I put my lips to the widest crack and said, “Mr. Osgood. Listen. I’m not trying to keep you from getting away with your treasure. All I want to know is that Susan Frost is okay. Please, where is she? Is she all right? You haven’t hurt her, have you?”
“Quiet!” Osgood said. Then, grudgingly, “She’s all right. Harter told you she was.”
“I’m sorry we’ve been a bother to you. You and Mr. Chapin and your treasure were none of our business. I know that now. I apologize for troubling you. Won’t you tell me where Susan is? Please?”
Osgood hefted his club and began to slap it against the palm of his left hand. “You listen, Pete,” he said. “We didn’t want to touch the girl. And we wouldn’t have touched her, except so many things were going on around here this morning that there didn’t seem anything else to do when she showed up. Then you came sticking your nose in again, right in the middle of everything. That’s why you’re in that shed. But you haven’t been hurt, and neither has your girlfriend. I’m not a thug, Pete. I’m just Perry Osgood who went to school with your father. Just a normal, law-abiding citizen. We both are, Harter and I.”
And probably murderers, too, I thought silently.

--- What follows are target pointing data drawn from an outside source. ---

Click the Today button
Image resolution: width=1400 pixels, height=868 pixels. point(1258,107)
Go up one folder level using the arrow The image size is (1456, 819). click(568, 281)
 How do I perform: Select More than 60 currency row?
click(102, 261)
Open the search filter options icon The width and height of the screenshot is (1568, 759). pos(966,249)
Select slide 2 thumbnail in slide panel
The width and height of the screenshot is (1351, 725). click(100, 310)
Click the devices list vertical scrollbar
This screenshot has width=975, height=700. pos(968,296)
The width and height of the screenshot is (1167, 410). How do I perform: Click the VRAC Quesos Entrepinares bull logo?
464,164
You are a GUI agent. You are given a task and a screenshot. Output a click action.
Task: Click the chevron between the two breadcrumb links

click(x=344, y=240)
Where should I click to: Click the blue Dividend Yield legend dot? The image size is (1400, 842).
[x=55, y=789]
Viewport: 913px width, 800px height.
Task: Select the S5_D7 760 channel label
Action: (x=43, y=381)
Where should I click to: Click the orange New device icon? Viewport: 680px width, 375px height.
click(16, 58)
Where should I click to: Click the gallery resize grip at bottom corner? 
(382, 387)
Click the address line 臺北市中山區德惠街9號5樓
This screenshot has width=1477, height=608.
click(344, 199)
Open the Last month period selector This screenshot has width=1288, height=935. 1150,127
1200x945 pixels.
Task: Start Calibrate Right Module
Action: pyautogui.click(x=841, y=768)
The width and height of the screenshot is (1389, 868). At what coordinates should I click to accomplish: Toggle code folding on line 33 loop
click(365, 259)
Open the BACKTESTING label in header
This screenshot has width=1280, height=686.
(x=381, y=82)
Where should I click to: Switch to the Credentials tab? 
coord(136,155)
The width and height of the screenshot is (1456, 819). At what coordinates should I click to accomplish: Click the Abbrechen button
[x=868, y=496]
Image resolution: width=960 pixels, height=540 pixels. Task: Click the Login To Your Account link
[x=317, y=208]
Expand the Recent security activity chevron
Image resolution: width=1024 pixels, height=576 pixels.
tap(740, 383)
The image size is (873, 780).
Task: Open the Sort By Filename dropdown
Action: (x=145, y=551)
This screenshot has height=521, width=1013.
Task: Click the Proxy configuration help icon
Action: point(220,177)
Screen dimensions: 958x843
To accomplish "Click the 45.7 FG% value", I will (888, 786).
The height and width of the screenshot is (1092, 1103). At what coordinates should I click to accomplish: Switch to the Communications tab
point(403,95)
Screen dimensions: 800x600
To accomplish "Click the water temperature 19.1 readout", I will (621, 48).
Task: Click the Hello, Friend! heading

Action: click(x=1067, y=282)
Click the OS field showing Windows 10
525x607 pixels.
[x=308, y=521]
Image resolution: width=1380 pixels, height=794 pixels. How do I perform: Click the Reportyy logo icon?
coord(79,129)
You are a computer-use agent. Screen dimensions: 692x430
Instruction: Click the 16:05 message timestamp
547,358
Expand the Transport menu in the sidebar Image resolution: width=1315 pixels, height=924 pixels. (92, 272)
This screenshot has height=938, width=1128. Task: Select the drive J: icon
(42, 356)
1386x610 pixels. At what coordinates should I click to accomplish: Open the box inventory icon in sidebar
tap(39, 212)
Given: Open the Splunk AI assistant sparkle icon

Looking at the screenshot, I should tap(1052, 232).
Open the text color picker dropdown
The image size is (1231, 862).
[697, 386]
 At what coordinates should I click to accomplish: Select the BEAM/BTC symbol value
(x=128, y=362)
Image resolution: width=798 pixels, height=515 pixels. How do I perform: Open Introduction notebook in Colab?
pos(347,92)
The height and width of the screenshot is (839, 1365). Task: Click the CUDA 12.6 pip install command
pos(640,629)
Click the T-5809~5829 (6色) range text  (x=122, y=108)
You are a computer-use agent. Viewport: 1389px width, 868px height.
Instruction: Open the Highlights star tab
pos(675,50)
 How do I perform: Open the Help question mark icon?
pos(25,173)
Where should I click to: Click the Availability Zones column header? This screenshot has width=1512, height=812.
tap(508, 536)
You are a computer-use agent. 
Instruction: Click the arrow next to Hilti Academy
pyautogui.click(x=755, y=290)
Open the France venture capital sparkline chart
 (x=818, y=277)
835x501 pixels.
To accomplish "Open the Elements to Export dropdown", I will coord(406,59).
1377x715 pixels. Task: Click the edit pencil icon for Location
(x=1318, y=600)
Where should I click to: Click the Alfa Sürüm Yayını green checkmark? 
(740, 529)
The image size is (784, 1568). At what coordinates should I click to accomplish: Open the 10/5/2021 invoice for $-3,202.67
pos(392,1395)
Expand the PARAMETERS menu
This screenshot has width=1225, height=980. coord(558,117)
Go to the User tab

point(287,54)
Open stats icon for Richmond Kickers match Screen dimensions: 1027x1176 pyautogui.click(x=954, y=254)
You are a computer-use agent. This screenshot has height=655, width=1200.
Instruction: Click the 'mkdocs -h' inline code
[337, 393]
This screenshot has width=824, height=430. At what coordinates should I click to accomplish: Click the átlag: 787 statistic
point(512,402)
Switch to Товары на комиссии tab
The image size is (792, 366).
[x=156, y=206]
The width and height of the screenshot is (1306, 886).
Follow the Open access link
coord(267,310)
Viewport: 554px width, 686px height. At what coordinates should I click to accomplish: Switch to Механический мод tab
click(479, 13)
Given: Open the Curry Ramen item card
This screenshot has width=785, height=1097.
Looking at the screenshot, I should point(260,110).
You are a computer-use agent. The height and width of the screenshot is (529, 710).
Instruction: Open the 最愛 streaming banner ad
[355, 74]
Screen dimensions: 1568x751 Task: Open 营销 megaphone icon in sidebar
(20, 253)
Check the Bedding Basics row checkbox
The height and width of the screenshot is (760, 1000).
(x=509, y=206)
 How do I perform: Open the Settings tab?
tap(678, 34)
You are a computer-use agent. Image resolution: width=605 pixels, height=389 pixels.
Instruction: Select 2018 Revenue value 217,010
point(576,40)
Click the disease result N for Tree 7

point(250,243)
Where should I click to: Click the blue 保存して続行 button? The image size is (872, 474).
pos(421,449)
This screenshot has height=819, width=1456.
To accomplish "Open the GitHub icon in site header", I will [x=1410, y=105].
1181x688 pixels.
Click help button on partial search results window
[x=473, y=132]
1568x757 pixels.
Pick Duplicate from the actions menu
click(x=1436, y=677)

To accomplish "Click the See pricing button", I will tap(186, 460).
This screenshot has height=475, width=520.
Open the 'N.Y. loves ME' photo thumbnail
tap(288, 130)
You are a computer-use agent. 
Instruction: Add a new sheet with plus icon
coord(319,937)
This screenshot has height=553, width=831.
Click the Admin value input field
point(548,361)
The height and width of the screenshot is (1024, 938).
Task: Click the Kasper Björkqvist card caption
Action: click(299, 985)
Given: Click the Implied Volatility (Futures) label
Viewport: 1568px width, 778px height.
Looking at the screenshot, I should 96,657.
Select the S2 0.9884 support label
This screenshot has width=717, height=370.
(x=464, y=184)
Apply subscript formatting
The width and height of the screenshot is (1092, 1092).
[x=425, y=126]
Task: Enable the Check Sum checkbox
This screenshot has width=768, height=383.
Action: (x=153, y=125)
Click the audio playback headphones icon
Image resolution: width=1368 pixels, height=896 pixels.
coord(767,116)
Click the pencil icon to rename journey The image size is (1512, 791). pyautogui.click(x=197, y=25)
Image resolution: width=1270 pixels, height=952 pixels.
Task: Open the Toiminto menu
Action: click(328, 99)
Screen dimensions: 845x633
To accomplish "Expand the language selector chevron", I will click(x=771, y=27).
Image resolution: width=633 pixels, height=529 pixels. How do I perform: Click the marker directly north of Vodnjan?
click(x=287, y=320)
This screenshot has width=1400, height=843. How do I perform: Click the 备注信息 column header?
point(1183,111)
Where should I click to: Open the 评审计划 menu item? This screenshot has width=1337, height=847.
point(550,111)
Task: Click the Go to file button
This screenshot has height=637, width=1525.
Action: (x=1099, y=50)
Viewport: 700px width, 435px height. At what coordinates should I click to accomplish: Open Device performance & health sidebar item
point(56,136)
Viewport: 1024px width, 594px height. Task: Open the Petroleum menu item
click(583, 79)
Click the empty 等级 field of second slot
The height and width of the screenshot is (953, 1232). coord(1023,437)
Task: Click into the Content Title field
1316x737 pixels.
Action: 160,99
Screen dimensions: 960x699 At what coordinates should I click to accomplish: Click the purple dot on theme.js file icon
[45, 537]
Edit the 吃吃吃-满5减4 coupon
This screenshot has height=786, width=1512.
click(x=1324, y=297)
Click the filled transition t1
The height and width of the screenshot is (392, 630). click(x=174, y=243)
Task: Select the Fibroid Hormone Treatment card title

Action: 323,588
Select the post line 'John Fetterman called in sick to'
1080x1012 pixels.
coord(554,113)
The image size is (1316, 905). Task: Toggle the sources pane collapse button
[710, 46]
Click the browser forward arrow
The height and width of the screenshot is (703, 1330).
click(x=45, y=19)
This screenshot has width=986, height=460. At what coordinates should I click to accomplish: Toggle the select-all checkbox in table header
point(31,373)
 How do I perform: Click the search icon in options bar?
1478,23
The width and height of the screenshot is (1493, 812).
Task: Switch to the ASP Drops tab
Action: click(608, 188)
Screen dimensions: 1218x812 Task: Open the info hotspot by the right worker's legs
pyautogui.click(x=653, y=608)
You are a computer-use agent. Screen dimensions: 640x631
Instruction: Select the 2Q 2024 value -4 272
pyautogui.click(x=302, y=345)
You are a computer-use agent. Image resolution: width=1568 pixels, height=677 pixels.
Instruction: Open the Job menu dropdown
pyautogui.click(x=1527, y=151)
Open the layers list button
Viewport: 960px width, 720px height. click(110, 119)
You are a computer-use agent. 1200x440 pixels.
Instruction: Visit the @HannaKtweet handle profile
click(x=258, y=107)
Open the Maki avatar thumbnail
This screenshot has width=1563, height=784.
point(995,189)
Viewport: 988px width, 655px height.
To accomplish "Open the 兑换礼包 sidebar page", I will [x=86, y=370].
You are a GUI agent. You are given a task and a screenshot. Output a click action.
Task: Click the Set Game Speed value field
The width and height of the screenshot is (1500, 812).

Osgood’s voice took on the kind of noble indignation a high pressure preacher sometimes uses, as though anybody who thought he and Harter would ever
step out of line ought to have his head examined. “We wouldn’t hurt anybody, Pete. You can see that. Not even you.” He got a little bitter. “Much as you deserve it! You’re a rank nuisance!”
But not as much of a nuisance as Roscoe Chapin was, I thought. “I’m sorry, Mr. Osgood,” I said, as humble as I could make it. “I said I was sorry. Won’t you tell me where Susan is?”
He laughed, the same snorting horselaugh he’d given in the woods. At length he said, “Your girlfriend is in the house behind you. In the bedroom on the other side of that shed’s back wall. And she’s all right. Ask her yourself if you don’t believe me.”
I thought he was lying again. Having some sport at my expense. I went close to the back wall of the shed and yelled “Susan!” at the top of my voice.
He wasn’t lying. Faintly I heard Susan’s voice come back to me through the house wall. “Is that you, Pete?” she cried. “Pete?”
“Right here, Susan! Are you all right?”
“Oh, yes, Pete. I’m locked in, but I’m okay. Are you?”
“I’m fine!” I yelled back. And I really was feeling fine now. For I knew at last that Susan was okay and that Mike Sebastien or Sergeant Carroll or Susan’s father and his friends or somebody ought to be here very soon to put on the big rescue act. By then I hoped Osgood and Harter would be long gone with their lousy treasure. No reason why they shouldn’t be. A pocketful of Spanish gold can buy a lot of fast transportation, with no questions asked, in our part of the country. And with a decent head start, I knew Osgood and Harter might never be found. But who cared?
Susan’s voice reached me through the wall. “Have they got you, too, Pete?”
“I’m locked in the shed behind the house!” I felt silly yelling it all out like that while Osgood stood outside the shed door grinning and listening to every word.
“Oh, dear!” Susan called in a discouraged sort of way.
Osgood spoke through the door. “It’ll only be for a little while, Pete,” he said. “You won’t be shut in there long. Just until Harter and I can get safe away from this blasted inlet with our treasure!”